Most of the time, using a regular string for large outputs is not the optimal solution, especially if the content is spread across multiple lines. There’re several tricks to achieve the desired result with different levels of cleanliness.
Instead of writing everything in one line with breaks, a better option would be to use a predefined language tool which does just what we want.
// Bad Example
echo "Hi there!\n This is a bad example of using multiline strings\n Not cool :(";
So that’s why there exist Heredoc and Nowdoc syntaxes. Both are very similar in usage with small differences in the way the content is managed.
Using a Heredoc would look like the following.
$text = <<<HERE
Hi there!
This is a nice example
Looks good!
HERE;
echo $text;
It is much cleaner and readable, two parameters which make the code objectively better 😉
Differences between Heredoc and Nowdoc
Now you might ask yourself, what is different between these two, and the answer is quite straightforward.
Nowdocs are to single-quoted strings what heredocs are to double-quoted strings. A nowdoc is specified similarly to a heredoc, but no parsing is done inside a nowdoc. The construct is ideal for embedding PHP code or other large blocks of text without the need for escaping.
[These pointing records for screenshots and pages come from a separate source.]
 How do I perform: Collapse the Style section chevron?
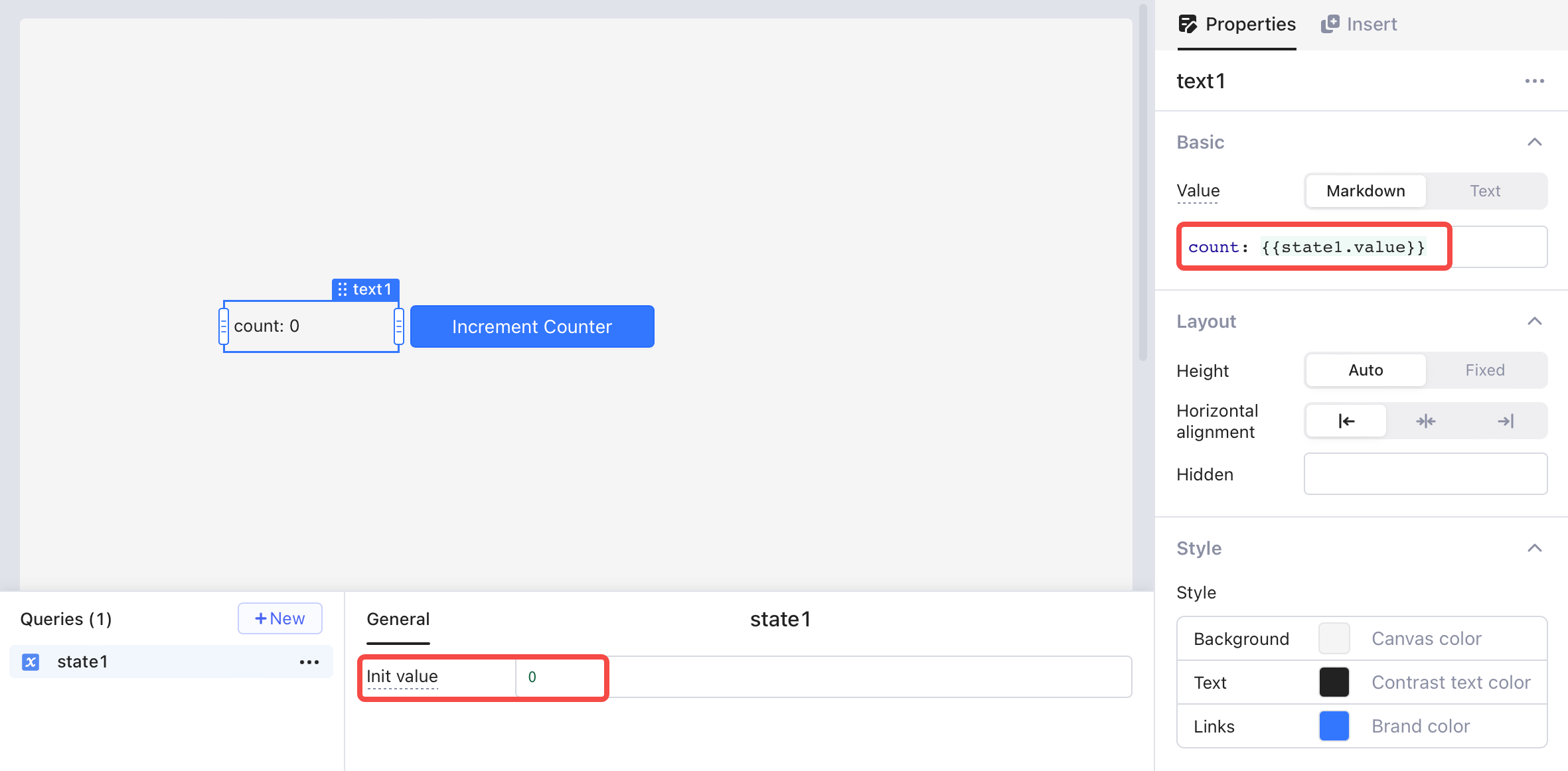(x=1534, y=548)
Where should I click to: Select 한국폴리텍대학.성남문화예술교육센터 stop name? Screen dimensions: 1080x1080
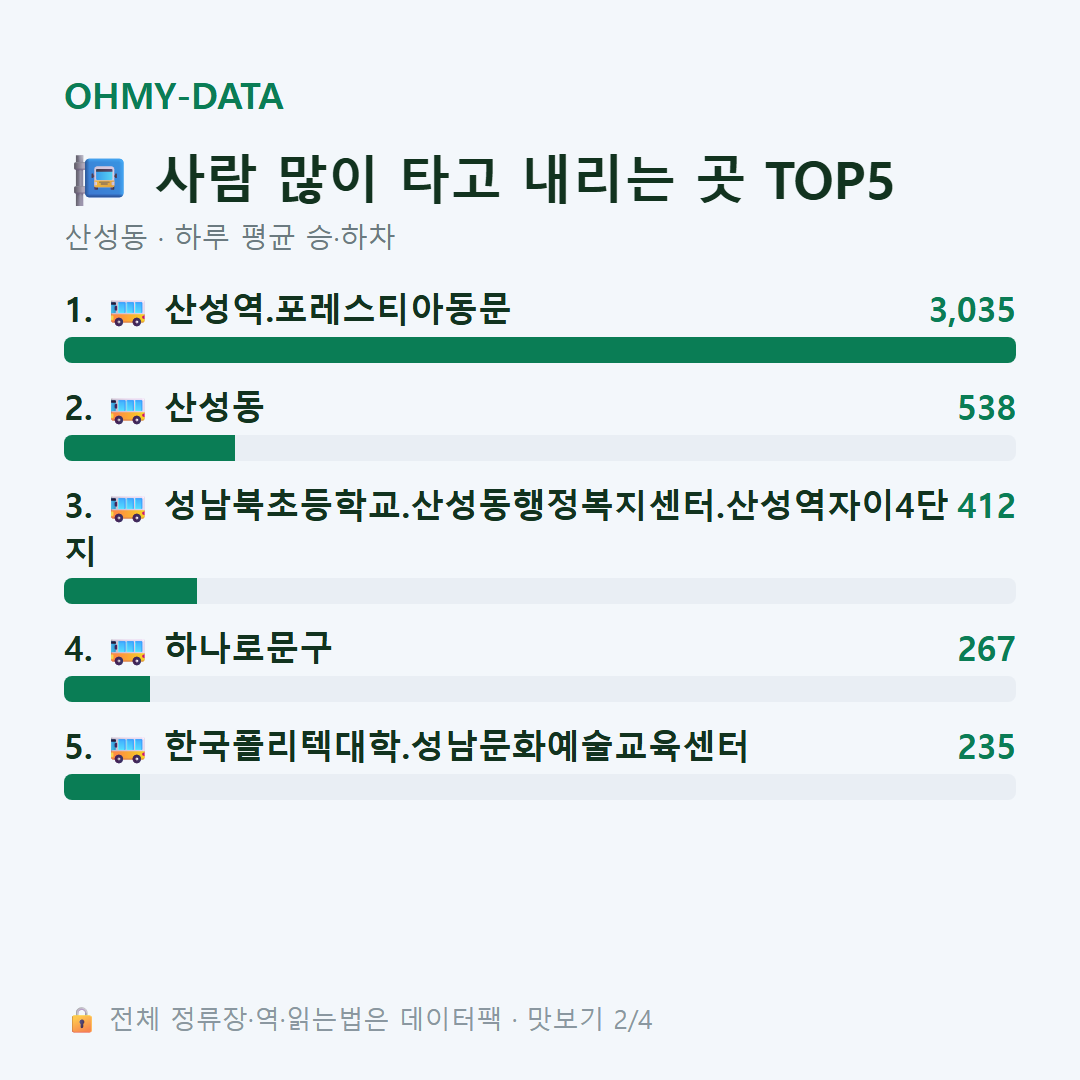tap(456, 746)
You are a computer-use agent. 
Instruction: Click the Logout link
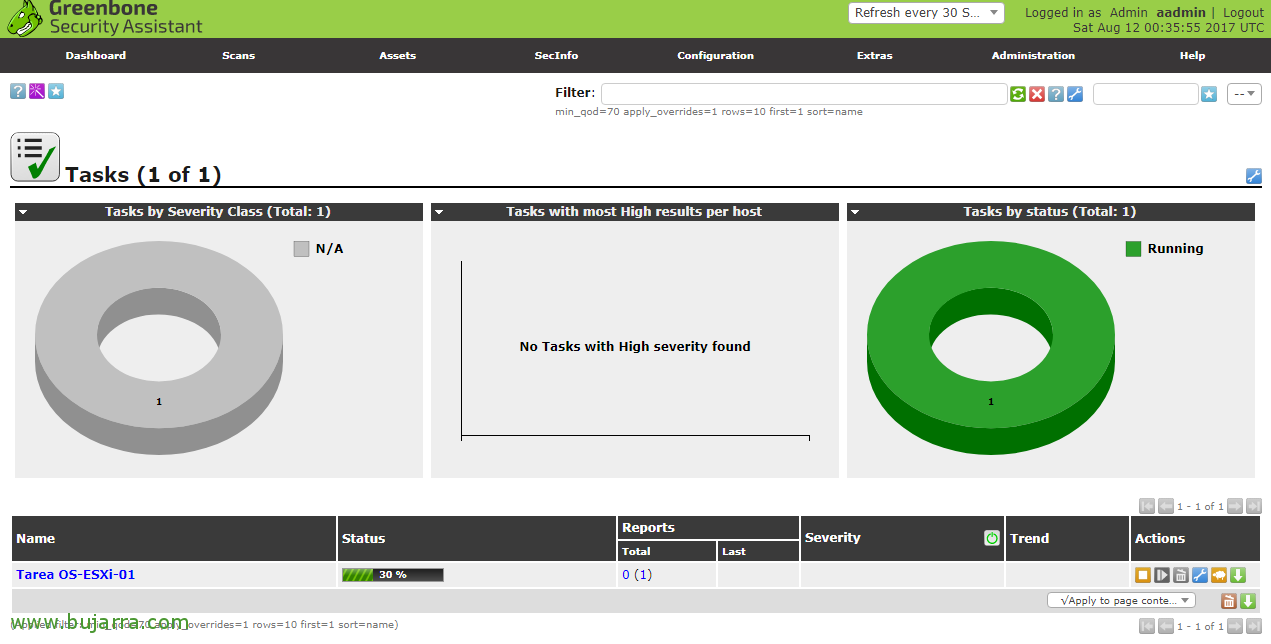coord(1243,13)
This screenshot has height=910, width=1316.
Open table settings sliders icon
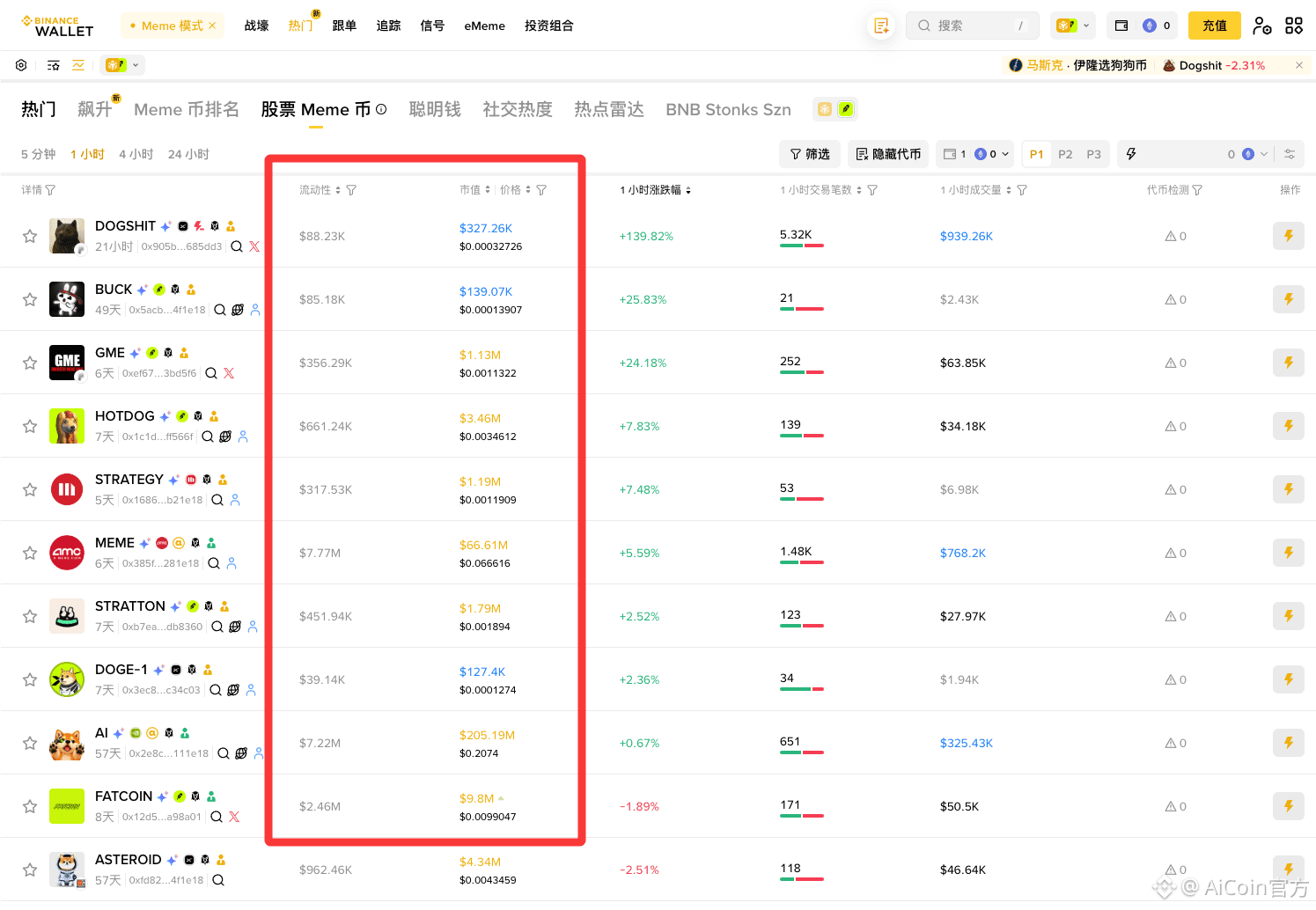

http://php.net/manual/en/language.types.string.php#language.types.string.syntax.nowdoc
All the aforementioned quote is telling us is that with Heredocs you can use variables within the content, meanwhile with Nowdocs you get not variable parsing at all. An example showcasing the differences looks like the following.
$variable = 'banana';
$here = <<<HERE
It's a $variable!
HERE;
$now = <<<'NOW'
It's a $variable!
NOW;
// Which print "It's a banana" and "It's a $variable" respectively.
Closing Words
With this freshly gathered knowledge in hands, you can proceed creating cleaner and more readable multiline text statements, be it custom templating or hardcoded text. It’s up to you to decide!